So I’m sure people are wondering what the name of my blog is all about, and in fact, it all came about after a series of unfortunate… ehem… happenings. I decided I was going to revive my blog and use my excessive spare time writing about cooking and reviewing whatever I was most interested in, and as I was working on my first post in almost a year trying to come up with a new name for my blog, I turned around to see that my boyfriend was staring at a four foot grease fire in the kitchen. The only thing that managed to escape my tongue was a slightly annoyed “Honey!” which was followed by me grabbing the cat which was cowering under the futon and watching what he would do next. Unfortunately our wok only had a glass lid (which would explode if you were to try to smother a fire with it) and I had no lids big enough, so he proceeded to slowly move the flaming pan from the stove, to the kitchen floor (burning a nice circle into the linoleum), to eventually the living room (burning several circles into the carpet). I rushed to open every door and window I could while trying to place the cat in the smoke-free bedroom as she sliced my arms raw to the sound of the smoke detector, then proceeded to find fans to blow fresh air into our home (I also moved the cat out of the bedroom to a fresh window so she wouldn’t suffer from carbon monoxide poisoning). In the meantime my hero had managed to get the scalding hot pan out on the concrete and after letting it burn a few minutes, he proceeded to blow it out with his lungs. This isn’t the first time he had blown out a grease fire in this fashion. Needless to say, this is not something to emulate.

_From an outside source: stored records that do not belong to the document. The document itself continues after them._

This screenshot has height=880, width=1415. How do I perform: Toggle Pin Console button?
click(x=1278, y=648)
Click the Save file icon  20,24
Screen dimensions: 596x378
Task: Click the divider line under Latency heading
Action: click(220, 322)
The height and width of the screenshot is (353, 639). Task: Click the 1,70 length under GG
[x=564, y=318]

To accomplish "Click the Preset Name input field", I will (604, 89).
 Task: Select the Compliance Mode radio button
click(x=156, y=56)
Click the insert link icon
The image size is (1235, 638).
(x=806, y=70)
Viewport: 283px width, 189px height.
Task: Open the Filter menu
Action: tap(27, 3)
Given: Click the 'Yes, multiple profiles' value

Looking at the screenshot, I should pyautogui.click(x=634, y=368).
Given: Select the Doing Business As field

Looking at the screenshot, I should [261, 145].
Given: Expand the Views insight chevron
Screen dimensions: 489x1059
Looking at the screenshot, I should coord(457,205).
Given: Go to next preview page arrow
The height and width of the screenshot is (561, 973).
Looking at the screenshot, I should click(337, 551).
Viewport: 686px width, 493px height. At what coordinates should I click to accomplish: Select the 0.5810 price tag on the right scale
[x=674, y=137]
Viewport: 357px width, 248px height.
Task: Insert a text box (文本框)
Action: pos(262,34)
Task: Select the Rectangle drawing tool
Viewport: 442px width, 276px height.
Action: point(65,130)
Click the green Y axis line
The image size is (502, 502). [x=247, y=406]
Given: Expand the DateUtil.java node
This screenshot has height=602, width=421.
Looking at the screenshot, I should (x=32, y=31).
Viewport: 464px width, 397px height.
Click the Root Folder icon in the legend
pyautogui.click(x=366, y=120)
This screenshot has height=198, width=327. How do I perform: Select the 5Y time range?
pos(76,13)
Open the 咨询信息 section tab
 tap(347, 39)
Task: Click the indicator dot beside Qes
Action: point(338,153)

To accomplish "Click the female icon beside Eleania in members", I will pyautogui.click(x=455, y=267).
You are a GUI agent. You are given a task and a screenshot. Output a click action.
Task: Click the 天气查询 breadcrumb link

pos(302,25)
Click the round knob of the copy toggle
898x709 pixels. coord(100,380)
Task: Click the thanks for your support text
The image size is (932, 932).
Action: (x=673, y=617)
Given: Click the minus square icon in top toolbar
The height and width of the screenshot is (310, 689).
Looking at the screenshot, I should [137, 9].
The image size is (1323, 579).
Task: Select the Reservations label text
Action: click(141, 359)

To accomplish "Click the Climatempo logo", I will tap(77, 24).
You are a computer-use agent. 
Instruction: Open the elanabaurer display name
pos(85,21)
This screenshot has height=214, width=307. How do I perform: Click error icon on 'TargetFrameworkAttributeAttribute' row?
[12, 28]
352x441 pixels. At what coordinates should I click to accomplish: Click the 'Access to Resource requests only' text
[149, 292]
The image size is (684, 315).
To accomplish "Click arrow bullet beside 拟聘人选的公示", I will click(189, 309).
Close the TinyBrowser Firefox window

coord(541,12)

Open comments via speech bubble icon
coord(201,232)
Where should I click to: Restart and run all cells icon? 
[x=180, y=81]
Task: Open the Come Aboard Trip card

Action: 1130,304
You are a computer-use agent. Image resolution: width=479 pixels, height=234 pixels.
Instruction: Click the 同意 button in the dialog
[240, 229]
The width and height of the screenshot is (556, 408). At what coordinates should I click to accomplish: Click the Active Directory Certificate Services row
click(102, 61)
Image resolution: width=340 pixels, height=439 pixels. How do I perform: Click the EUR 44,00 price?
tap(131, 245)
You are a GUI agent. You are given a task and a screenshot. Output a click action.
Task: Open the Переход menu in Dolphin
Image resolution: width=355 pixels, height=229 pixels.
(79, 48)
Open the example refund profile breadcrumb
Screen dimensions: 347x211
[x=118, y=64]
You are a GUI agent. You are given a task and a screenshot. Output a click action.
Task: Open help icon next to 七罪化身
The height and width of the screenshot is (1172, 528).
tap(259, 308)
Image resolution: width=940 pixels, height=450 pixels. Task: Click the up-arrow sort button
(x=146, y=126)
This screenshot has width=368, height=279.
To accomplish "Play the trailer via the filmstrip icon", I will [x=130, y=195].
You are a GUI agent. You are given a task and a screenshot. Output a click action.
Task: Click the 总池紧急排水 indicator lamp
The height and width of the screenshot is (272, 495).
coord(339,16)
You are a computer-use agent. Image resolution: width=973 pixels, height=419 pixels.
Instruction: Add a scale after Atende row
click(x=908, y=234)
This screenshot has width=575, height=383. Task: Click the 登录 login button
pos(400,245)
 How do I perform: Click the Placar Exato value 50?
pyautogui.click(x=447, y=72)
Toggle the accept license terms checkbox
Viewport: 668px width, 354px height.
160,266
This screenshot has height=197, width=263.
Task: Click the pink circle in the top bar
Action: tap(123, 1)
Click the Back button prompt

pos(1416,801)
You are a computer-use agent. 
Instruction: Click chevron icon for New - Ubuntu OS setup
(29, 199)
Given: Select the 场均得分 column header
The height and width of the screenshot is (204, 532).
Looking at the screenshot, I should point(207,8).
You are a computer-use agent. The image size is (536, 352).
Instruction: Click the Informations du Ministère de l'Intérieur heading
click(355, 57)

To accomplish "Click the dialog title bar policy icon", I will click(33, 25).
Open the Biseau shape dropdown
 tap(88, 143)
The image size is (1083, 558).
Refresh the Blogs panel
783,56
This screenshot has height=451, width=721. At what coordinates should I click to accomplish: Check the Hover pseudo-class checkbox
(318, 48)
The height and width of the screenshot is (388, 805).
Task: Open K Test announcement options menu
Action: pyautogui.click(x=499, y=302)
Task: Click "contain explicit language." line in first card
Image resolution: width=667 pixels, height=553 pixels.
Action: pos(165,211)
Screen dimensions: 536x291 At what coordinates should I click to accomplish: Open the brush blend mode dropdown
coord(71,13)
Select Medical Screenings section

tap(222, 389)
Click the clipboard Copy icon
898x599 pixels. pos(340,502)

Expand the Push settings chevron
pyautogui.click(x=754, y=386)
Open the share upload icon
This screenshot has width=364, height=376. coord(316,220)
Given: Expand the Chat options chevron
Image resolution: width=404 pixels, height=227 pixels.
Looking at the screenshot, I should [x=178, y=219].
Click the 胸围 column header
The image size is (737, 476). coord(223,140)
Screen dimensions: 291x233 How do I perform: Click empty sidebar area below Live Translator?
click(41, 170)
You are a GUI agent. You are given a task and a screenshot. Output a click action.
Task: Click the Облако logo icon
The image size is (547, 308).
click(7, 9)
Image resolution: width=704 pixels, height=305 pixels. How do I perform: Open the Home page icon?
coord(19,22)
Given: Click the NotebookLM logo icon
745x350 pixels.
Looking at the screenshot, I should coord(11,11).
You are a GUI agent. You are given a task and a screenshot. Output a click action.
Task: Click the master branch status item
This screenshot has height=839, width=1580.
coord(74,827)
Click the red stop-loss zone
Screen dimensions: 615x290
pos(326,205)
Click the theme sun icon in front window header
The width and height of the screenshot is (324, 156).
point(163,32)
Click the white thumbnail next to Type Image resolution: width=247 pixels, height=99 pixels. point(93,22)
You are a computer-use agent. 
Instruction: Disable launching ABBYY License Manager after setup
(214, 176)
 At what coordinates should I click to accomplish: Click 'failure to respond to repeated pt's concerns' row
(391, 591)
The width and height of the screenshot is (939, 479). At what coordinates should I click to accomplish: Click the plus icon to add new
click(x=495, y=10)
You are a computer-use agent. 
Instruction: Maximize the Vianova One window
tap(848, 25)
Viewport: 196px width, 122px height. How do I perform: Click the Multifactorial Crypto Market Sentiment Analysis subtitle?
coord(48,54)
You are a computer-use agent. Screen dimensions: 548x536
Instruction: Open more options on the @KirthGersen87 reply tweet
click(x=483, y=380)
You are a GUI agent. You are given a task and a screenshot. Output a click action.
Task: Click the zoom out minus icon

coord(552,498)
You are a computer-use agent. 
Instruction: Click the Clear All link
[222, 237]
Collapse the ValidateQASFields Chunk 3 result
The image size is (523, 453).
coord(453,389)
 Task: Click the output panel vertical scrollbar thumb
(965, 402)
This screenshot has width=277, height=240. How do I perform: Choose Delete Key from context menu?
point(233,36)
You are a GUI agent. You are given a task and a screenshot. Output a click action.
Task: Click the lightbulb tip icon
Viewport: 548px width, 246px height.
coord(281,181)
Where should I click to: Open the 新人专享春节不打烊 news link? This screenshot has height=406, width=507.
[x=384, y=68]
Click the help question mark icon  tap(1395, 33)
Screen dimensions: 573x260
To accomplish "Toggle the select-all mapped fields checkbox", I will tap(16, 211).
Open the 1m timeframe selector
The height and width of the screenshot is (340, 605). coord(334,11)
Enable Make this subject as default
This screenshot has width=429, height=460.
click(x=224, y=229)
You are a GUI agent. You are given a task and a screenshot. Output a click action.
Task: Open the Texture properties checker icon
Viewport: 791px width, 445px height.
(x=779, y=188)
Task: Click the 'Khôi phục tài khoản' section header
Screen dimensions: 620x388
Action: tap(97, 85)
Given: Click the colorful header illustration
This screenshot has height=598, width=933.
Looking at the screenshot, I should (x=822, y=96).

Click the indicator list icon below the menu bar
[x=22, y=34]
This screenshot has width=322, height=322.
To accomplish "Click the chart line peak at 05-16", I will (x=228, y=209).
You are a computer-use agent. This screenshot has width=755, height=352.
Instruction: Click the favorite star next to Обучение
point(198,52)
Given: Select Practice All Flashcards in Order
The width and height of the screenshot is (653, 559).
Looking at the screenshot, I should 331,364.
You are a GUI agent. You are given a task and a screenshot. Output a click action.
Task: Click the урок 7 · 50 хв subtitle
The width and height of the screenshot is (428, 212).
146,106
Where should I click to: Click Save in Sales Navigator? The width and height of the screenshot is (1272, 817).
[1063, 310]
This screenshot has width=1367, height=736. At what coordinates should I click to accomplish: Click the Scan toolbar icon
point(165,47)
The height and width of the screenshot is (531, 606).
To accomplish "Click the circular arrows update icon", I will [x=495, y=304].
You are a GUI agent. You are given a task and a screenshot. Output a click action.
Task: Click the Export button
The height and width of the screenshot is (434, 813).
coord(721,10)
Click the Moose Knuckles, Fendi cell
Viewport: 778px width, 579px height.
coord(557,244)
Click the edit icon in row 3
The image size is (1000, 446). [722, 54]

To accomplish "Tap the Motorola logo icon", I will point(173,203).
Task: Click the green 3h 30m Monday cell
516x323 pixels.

Do NOT attempt to move your grease fire outside or you may spread the fire. I know someone who ended up having to stomp out flames throughout the home after moving a flaming pan outside and if it were to happen to you, it could be worse. Also, the mass amounts of smoke and carbon monoxide created by a grease fire can be very dangerous and their effects aren’t usually felt until it is too late. Once our home was smoke-free and the pan was in the trash, I felt shaken but not defeated. I took control of the kitchen and finished frying up our breakfast won-tons just to spite the fire’s attempt to murder us and our furry daughter. I decided that I didn’t want to let such an incident make me fear frying stuff up, or dealing with hot oil (you really have to heat up oil to around 450 degrees or so before it will explode into flames, that’s why you should ALWAYS keep an eye on the pan and never burn the oil) so I decided to embrace our fearless enemy, the grease fire, and use that as the new title of my blog. You know the saying, if you can’t stand the heat, get out of the kitchen? Well, in this case I will just say that if the kitchen gets so hot that it resembles a bonfire more than it does an actual kitchen, then you should get out, and call the fire department, and maybe find a bucket of baking soda and a pan, and maybe you should buy a non-toxic fire extinguisher for the kitchen… which indeed we may do (though even then you may risk spreading the fire).

As a tip, don’t ever place anything remotely flammable above your stove and try to keep a good four feet clearance between your stove-top and anything above it. Oh, and never move your flaming pan into a sink or place any water in it or it will explode. Luckily we had been watching copious amounts of Rescue Me and we both knew these things especially after watching Mythbusters.